Note the facts about the quantum state decohering are not built into the fundamental laws. Rather, this is an accidental fact depending on the kind of state our universe started out in. The existence of these quasi-classical states is not a fundamental fact either, but something that emerges from the complex behavior of the fundamental state. The sense in which there are many worlds in this way of understanding Everettian quantum mechanics is therefore not the same as it is on the more naive approach already described. Fundamentally there is just one universe evolving according to the Schrödinger equation (or whatever is its relativistically appropriate analog). However, because of the special way this one world evolves, and in particular because parts of this world do not interfere with each other and can each on their own ground the existence of quasi-classical macro-objects that look like individual universes, it is correct in this sense to say (nonfundamentally) there are many worlds.

 

[…]

 

As metaphysicians, we are interested in the question of what the world is fundamentally like according to quantum mechanics. Some have argued that the answer these accounts give us (setting aside Bohmian mechanics for the moment) is that fundamentally all one needs to believe in is the wave function. What is the wave function? It is something that as we have already stated may be described as a field on configuration space, a space where each point can be taken to correspond to a configuration of particles, a space that has 3N dimensions where N is the number of particles.

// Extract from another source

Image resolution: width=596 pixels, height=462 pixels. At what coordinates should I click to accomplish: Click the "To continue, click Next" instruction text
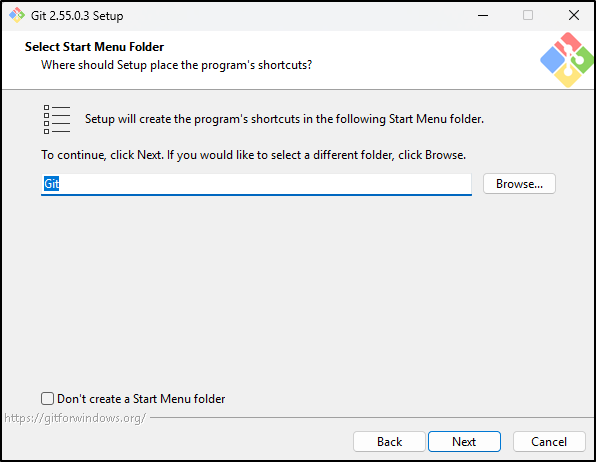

So, fundamentally, according to these versions of quantum mechanics (orthodox quantum mechanics, Everettian quantum mechanics, spontaneous collapse theories), all there is fundamentally is a wave function, a field in a high-dimensional configuration space. The view that the wave function is a fundamental object and a real, physical field on configuration space is today referred to as “wave function realism.” The view that such a wave function is everything there is fundamentally is wave function monism.

 

To understand wave function monism, it will be helpful to see how it represents the space on which the wave function is spread. We call this space “configuration space,” as is the norm. However, note that on the view just described, this is not an apt name because what is supposed to be fundamental on this view is the wave function, not particles. So, although the points in this space might correspond in a sense to particle configurations, what this space is fundamentally is not a space of particle configurations. Likewise, although we’ve represented the number of dimensions configuration space has as depending on the number N of particles in a system, this space’s dimensionality should not really be construed as dependent on the number of particles in a system. Nevertheless, the wave function monist need not be an eliminativist about particles. As we have seen, for example, in the Everettian approach, wave function monists can allow that there are particles, derivative entities that emerge out of the decoherent behavior of the wave function over time. Wave function monists favoring other solutions to the measurement problem can also allow that there are particles in this derivative sense. But the reason the configuration space on which the wave function is spread has the number of dimensions it does is not, in the final analysis, that there are particles. This is rather a brute fact about the wave function, and this in turn is what grounds the number of particles there are.

 

The Wave Function: Essays on the Metaphysics of Quantum Mechanics. Edited by Alyssa Ney and David Z Albert (pgs. 33-34, 36-37).